The strength and bona fides of the plaintiffs' case

  1. In general terms, it was submitted on behalf of Mr Nicolaou and Karri Springs that their claim has prima facie merit and discloses clear causes of action against Air Liquide.

  2. Air Liquide outlined in some detail why it submits that, on the face of the amended statement of claim and the documents referred to in it, the plaintiffs' case is weak. It says it lacks prima facie merit and is not bona fide.
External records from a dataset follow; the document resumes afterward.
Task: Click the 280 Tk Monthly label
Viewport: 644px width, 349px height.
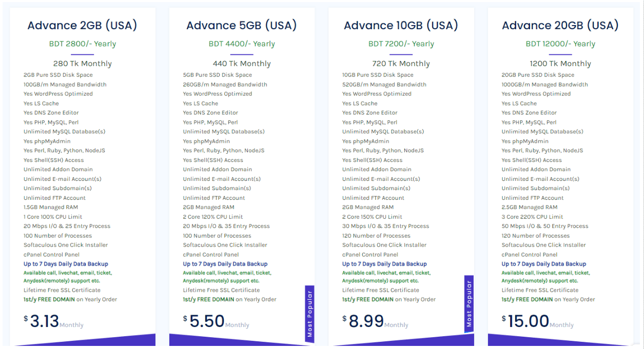Action: pos(82,64)
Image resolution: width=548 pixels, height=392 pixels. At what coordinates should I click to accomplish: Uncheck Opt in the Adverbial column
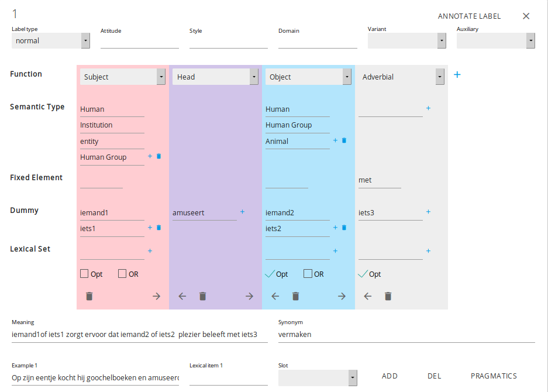(x=363, y=274)

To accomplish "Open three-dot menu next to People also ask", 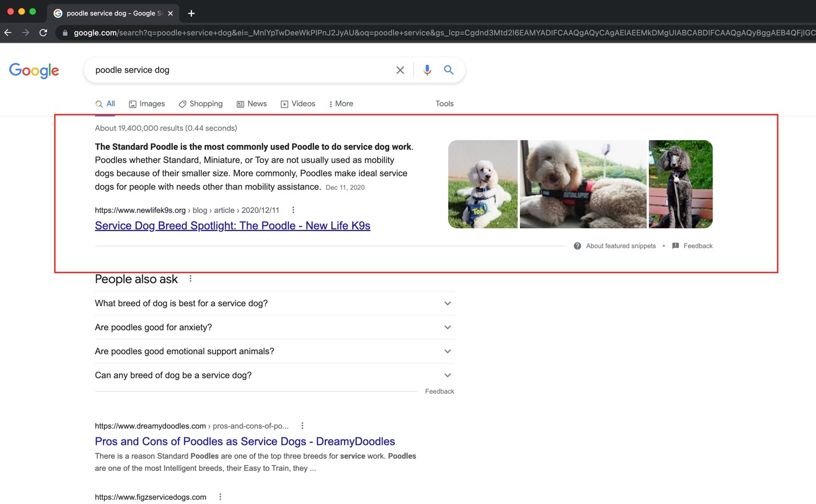I will [190, 279].
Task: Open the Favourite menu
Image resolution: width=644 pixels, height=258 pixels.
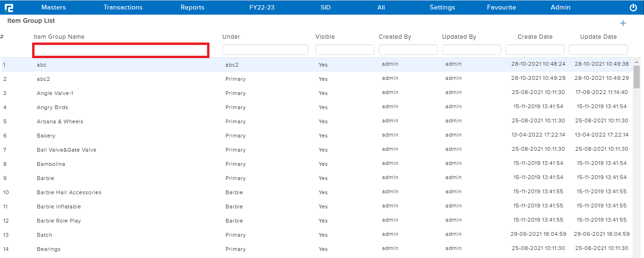Action: click(x=501, y=8)
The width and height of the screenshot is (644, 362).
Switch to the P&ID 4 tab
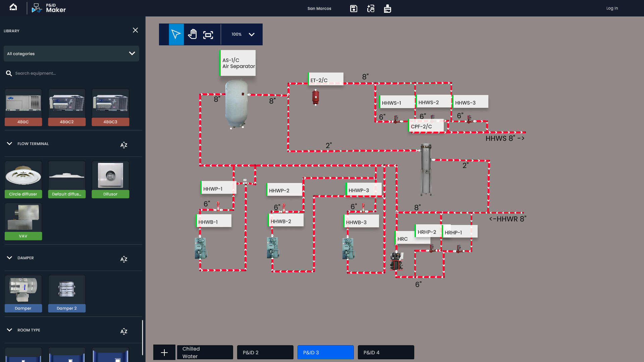(386, 352)
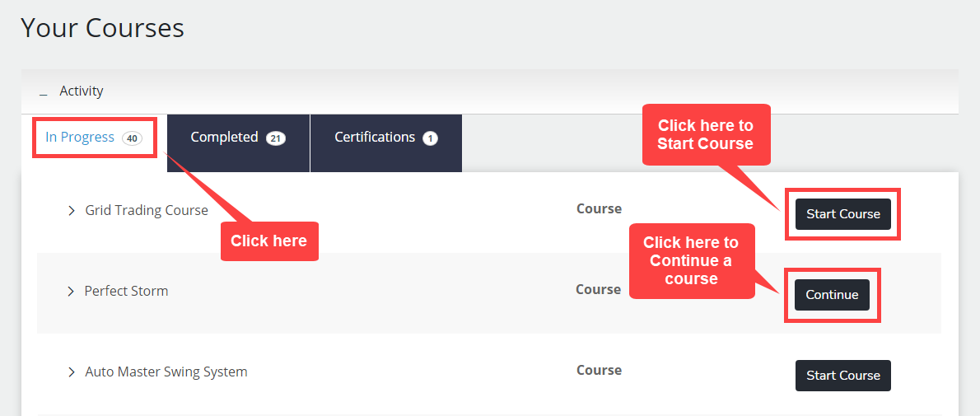Switch to the In Progress tab
980x416 pixels.
click(x=80, y=138)
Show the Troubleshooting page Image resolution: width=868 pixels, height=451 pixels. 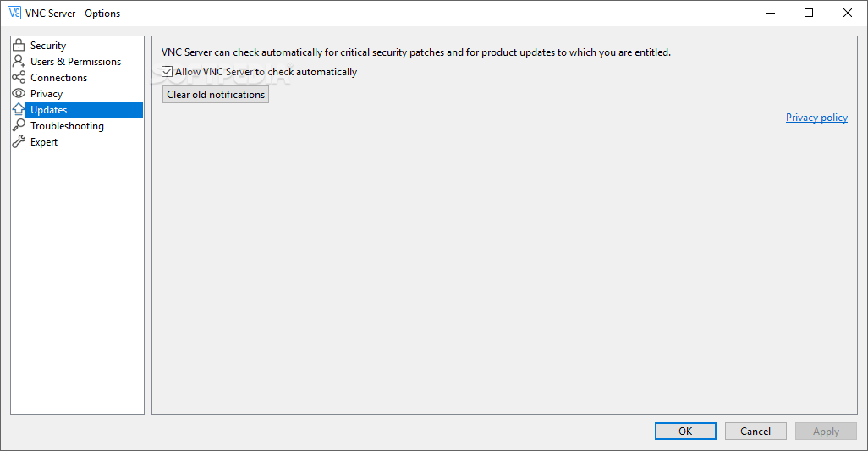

Air Liquide referred, amongst other things, to emails exchanged between Mr Nicolaou and Mr Nielsen on 5 and 6 February 2015, in which Mr Nielsen stated no promises were made by Air Liquide as to carbonation levels, and its scope was limited to suppling carbon dioxide and a mixer to assist carbonating.[85]
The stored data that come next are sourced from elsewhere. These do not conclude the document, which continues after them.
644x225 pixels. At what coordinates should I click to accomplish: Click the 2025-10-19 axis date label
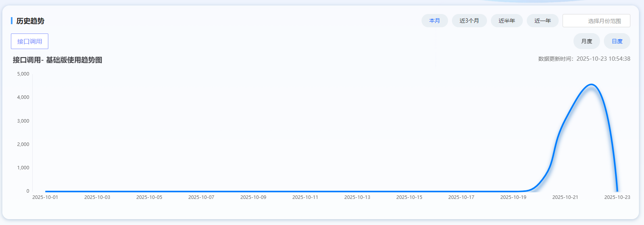513,197
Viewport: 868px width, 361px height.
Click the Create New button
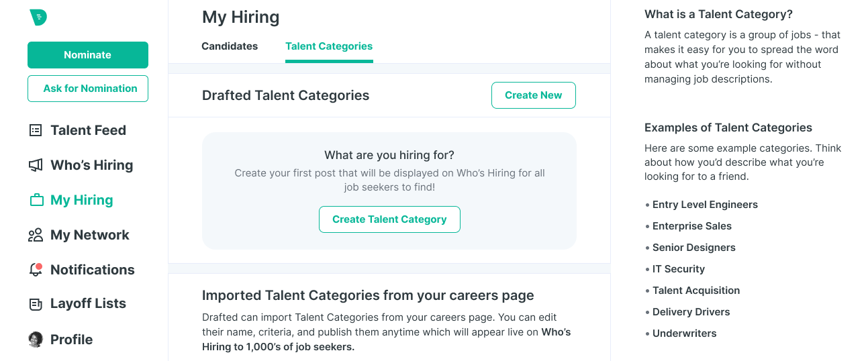point(534,95)
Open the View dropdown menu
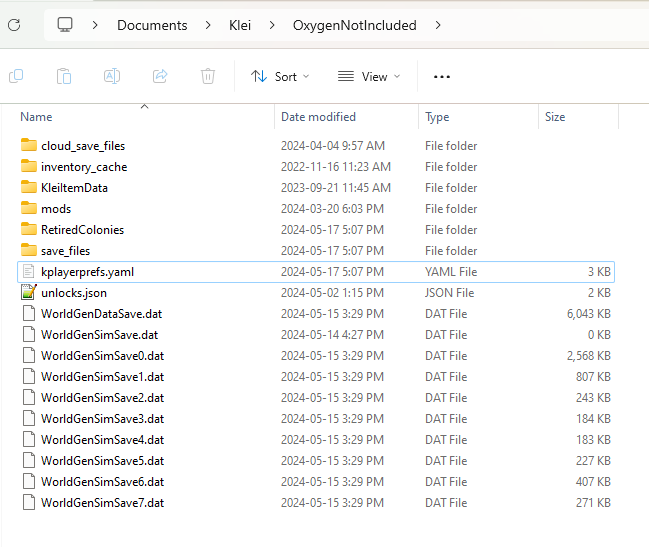This screenshot has height=547, width=649. (x=368, y=76)
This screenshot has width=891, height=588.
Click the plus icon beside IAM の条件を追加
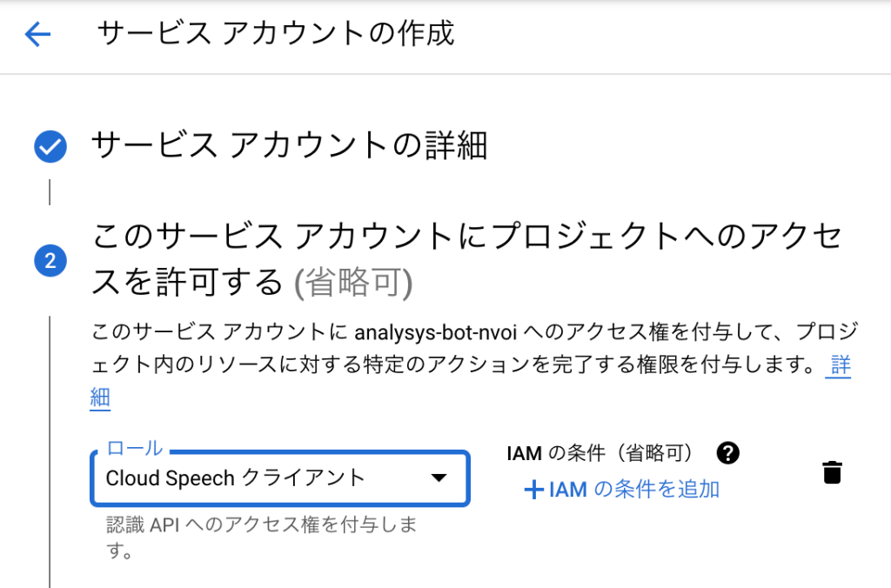533,490
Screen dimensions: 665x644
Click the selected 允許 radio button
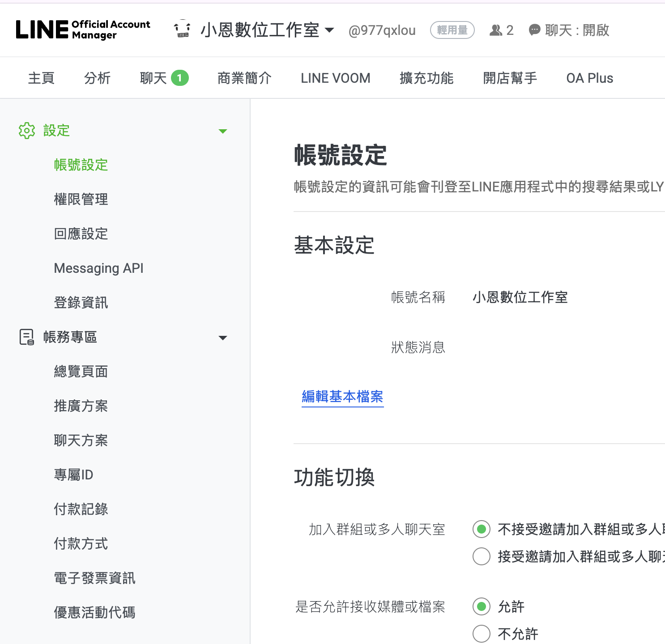tap(481, 607)
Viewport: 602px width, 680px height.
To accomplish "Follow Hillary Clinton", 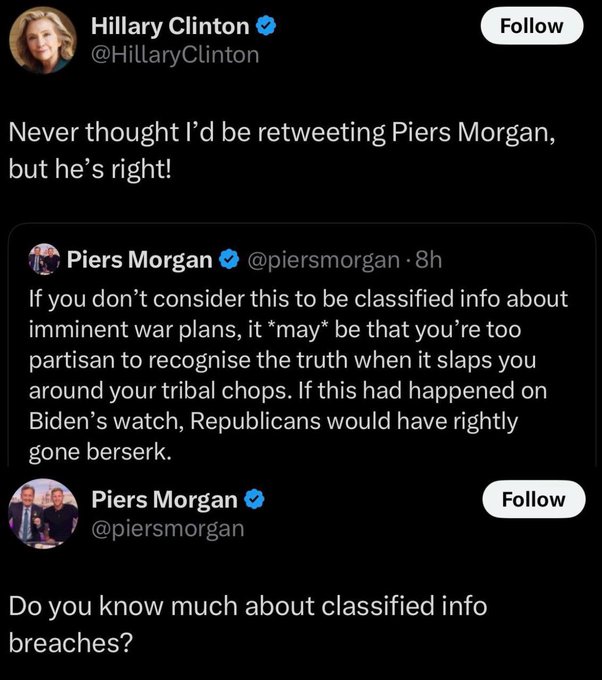I will (x=531, y=25).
    [85] Second Hobson Affidavit ‘MIH-18’, ‘MIH-19’.

  3. As has been referred to and, as observed by Allanson J in Phoenix Eagle,[86] the bona fides of the claim and its merits may be considered in the exercise of the discretion.  However, the court should not embark on a detailed consideration of the merits.

    [86] Phoenix Eagle [20].

  4. In any event, given the relatively early stage of the proceeding, no defence having yet been filed and the limited evidence before the court, it is not possible, nor appropriate to attempt to undertake a detailed evaluation of the plaintiffs' case.

  5. Ultimately, whether representations as alleged were made, particularly those alleged to have been made orally in April 2024, if put in issue on the pleadings, will need to be the subject of oral evidence and cross‑examination.

  6. I would not go so far at this stage to say that the plaintiffs' claim lacks merit, as Air Liquide submits. However, it appears the plaintiffs may have some challenges, given the lack of clarity as to which of them it is alleged the 'advice' was given and to whom Air Liquide is alleged to have made the representations. There is also ambiguity as to which of the plaintiffs relied upon the alleged advice and representations, which of them entered into the supply agreements with Air Liquide, and which of them suffered loss or damage as a result.  The claim lacks particulars as to causation and the loss and damage alleged to have been suffered.

  7. Although the plaintiffs did not raise any complaint until Air Liquide sought payment of its unpaid account, I am not satisfied that in itself is sufficient to establish that their claim is made other than in good faith.

The likelihood of the plaintiffs being unable to pay the defendant's costs

  1. Air Liquide submits that the combined impecuniosity of the plaintiffs puts it at a high risk of being unable to recover any costs awarded in its favour.

  2. It is accepted on behalf of Mr Nicolaou and Karri Springs that neither of them has any cashflow, and the only way funds could be raised to provide security for costs would be by the sale of assets.[87]

    [87] ts 57 - 58.

  3. Whilst the depreciation schedules relied upon indicate there may be assets owned by each of Mr Nicolaou and Karri Springs, as I have referred to, the schedules indicate that, other than some items acquired by Mr Nicolaou since 2020, most items were acquired a significant time ago, including some in the 1980s and 1990s.  There is no evidence as to the saleability of the assets, and no evidence to which I can attribute any great weight as to how much any sale would achieve.  I am not satisfied on the evidence before me that, if there is a market for the assets, their sale would realise sufficient funds to meet any order for costs when made.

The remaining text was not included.